Records
## start

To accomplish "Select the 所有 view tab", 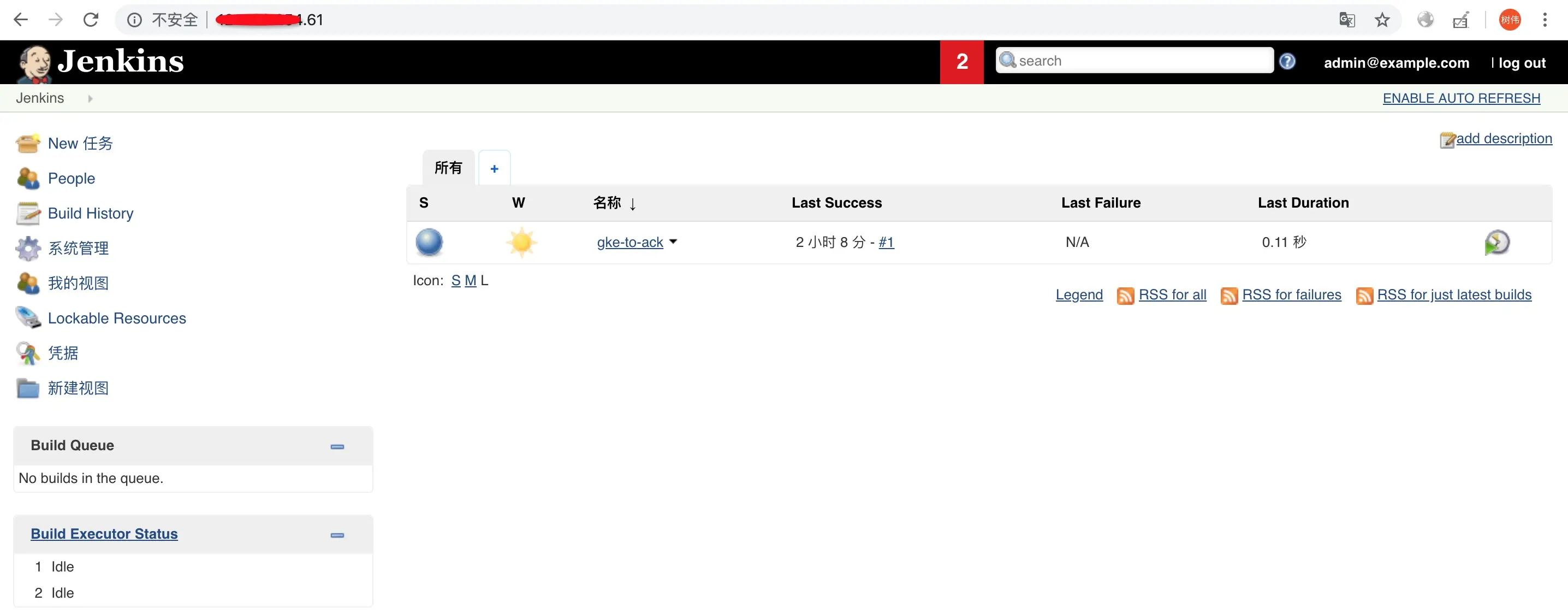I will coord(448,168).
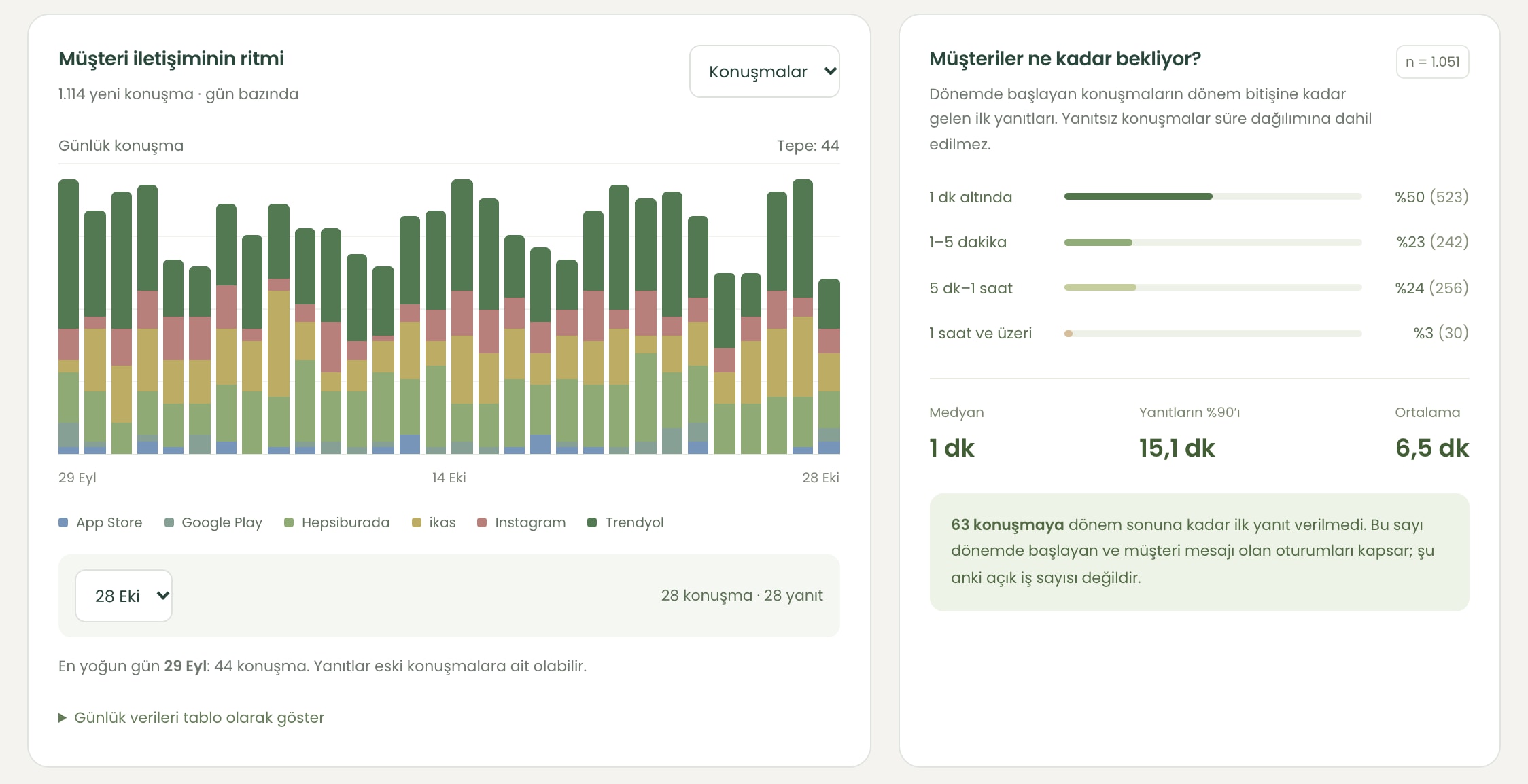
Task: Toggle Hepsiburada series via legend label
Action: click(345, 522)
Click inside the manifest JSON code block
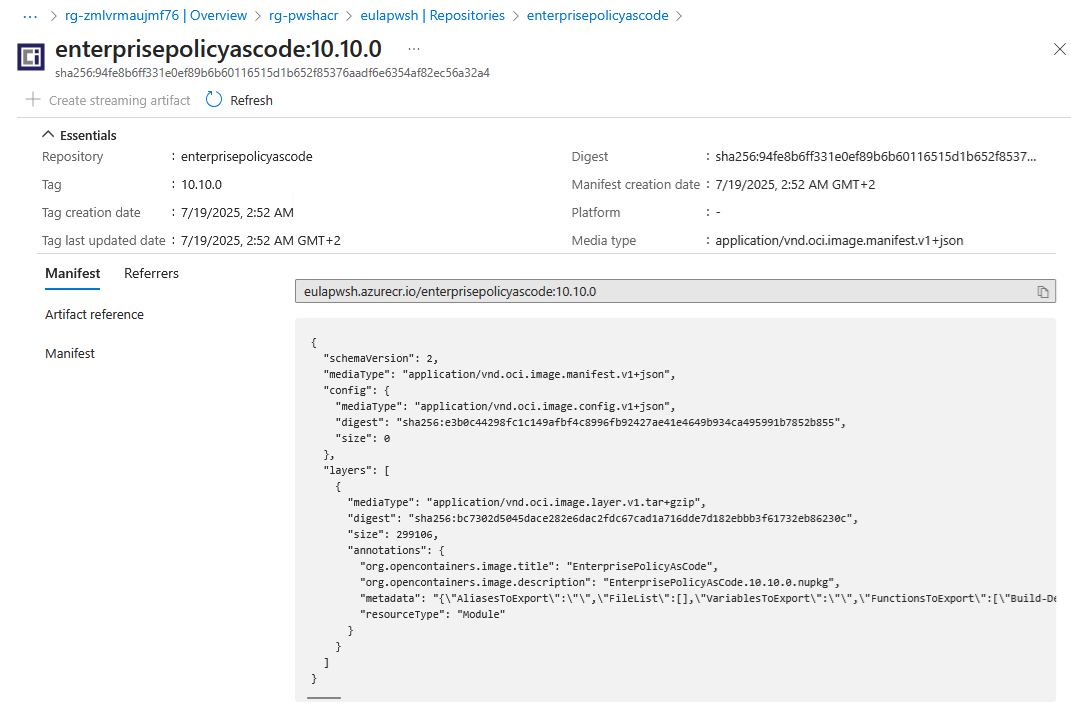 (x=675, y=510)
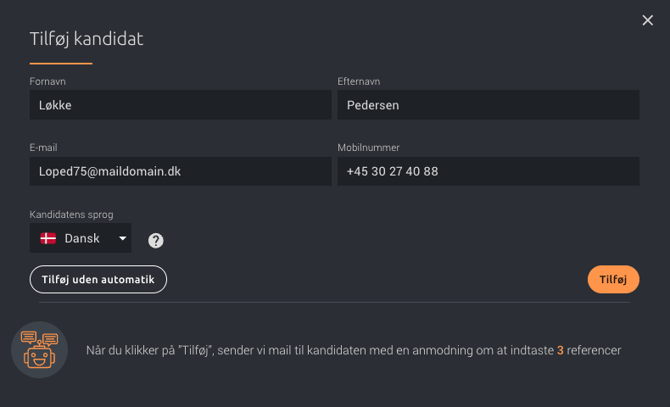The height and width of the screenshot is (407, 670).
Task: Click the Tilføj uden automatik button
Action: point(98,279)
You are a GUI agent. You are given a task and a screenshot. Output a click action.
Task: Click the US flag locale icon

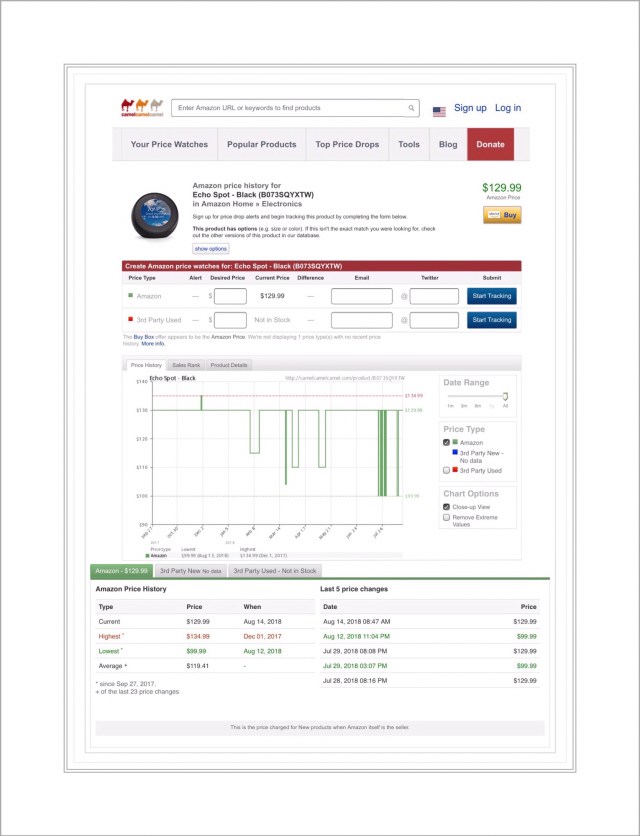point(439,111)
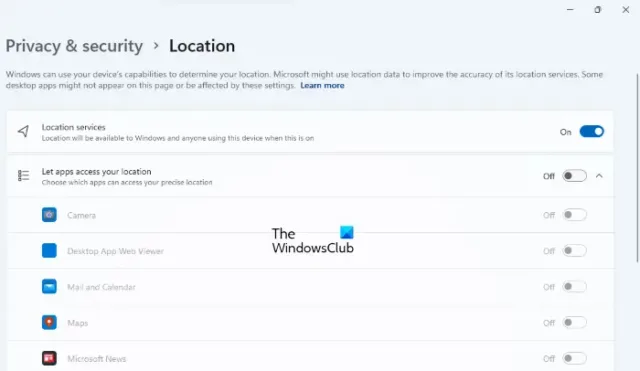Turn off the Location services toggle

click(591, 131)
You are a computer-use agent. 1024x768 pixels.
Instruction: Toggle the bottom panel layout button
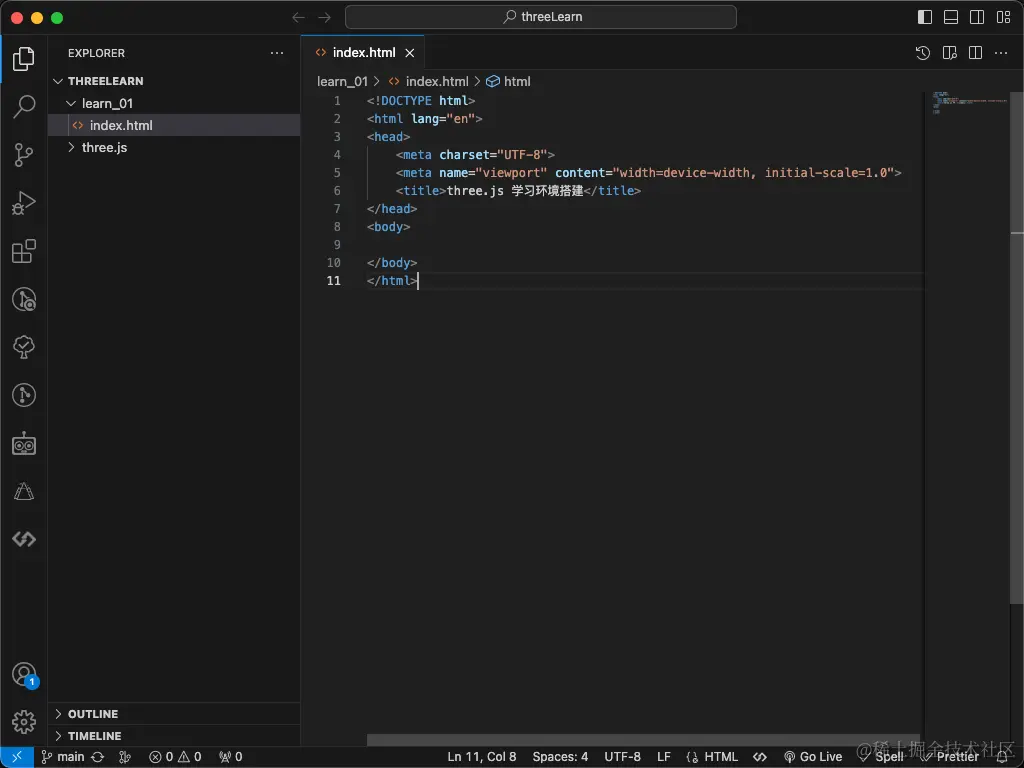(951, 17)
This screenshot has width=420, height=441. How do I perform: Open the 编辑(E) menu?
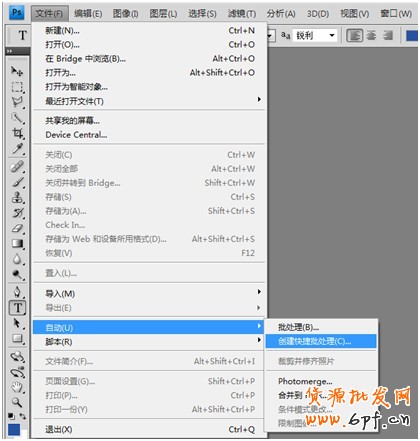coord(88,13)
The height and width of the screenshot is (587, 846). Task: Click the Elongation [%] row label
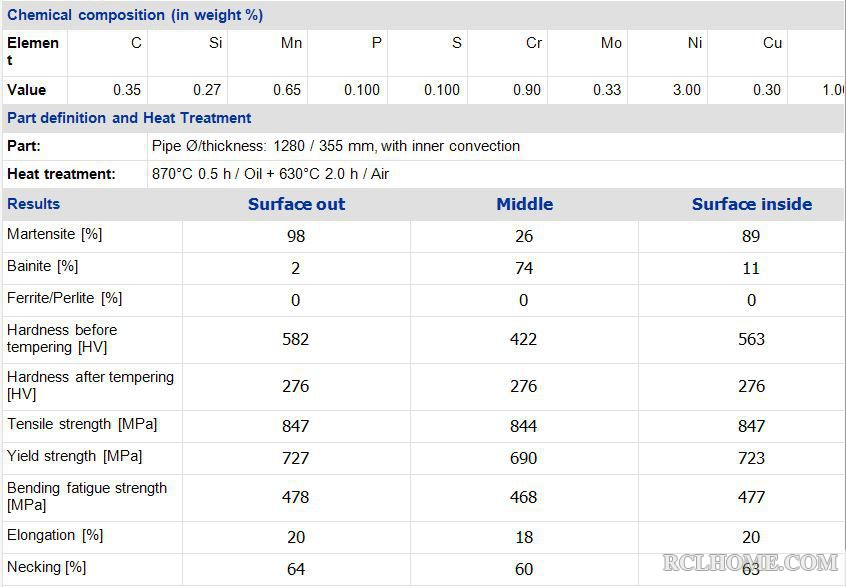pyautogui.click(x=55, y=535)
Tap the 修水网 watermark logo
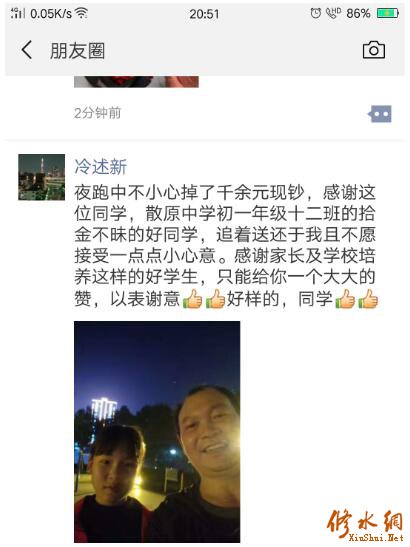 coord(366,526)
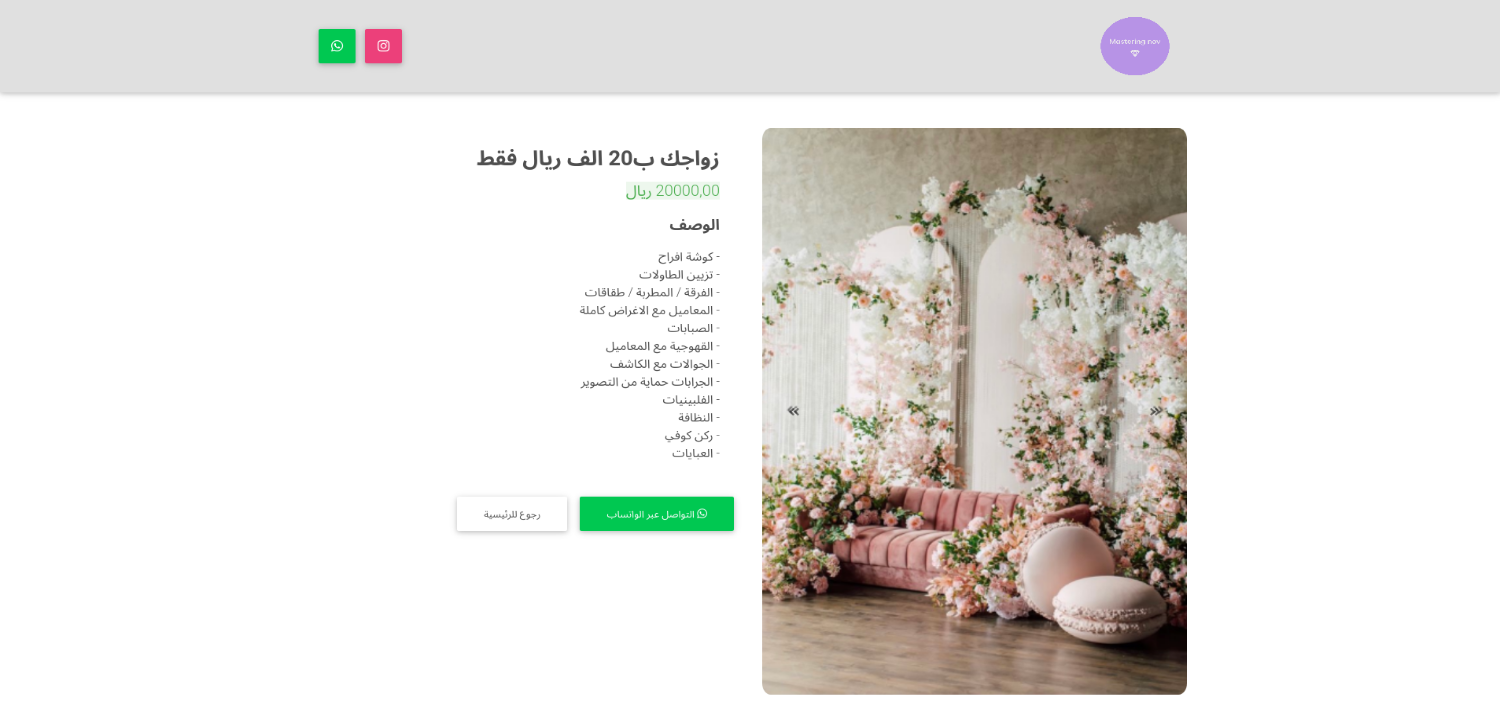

## end

TASK GOAL
Convert the records from the line with "The height and width of the screenshot is (587, 846)." through the end of the records into a two-column CSV with the columns request and answer, one row per request, each value in a single quoted field with line breaks replaced by spaces. Omit the pictures.

EXPECTED ANSWER
request,answer
"The height and width of the screenshot is (587, 846). Task: Click the Elongation [%] row label","pyautogui.click(x=55, y=535)"
"Tap the 修水网 watermark logo","coord(366,526)"